Games that involve memorization as a core mechanism turn me off.  The canonical example would be the classic Memory game.  A more recent example is Dawn Under – I like my games to be relatively stateless.

Even when I play games with extensive hidden but knowable information, I waste no time tracking that information in my head other than in a very coarse manner.  Examples would include many Knizia games (Samurai, Tigris and Euphrates) and games where card counting can give a serious advantage.

There’s probably some Myers-Briggs personality attribute I have that leads to this aversion to memorization, but I don’t know what it is.  Intuitive?  Analytic?  Any shrinks out there that can help?
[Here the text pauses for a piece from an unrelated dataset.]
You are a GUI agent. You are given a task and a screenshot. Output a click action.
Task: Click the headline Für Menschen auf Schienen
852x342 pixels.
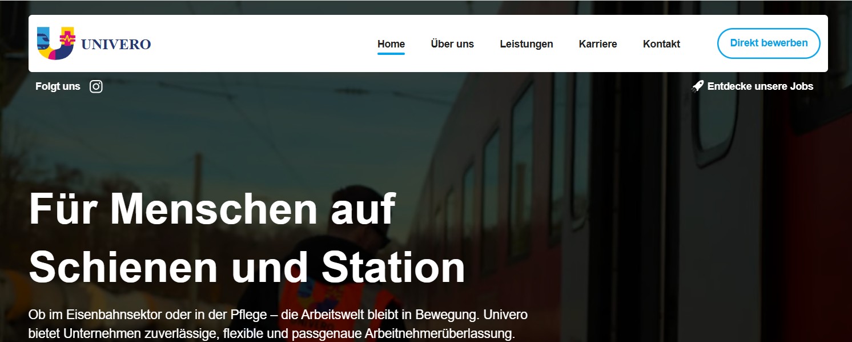point(246,237)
  • At 11:17 AM, Blogger Dug said…

    I have to admit that while I really liked having "open book" engineering classes and have a horrible memory (not good for someone who has to memorize the names of people in a choir), I do like the occasional memory game. Sphinx is an excellent example of a very cool game that relies on you being able to track six different pieces with six different colors, and it definitely requires a certain type of mumbling for me.

  • At 12:11 PM, Blogger dave said…

    My one issue with memory as a game mechanism is that it is straight-up skill. So, playing a group memory game like Mamma Mia isn't too much unlike playing Ricochet Robot. Group dynamics don't really come into play as much as they do with other mechanisms, and I prefer playing multi-player games with strong interpersonal elements.

    I kinda like having memory as a minor part of a game, such as in Settlers Card Game or E&T. In a way, it's another type of resource I have to manage. What objects should I invest in memorizing? How much overall should I spend memorizing instead of focusing on strategic and tactical analysis?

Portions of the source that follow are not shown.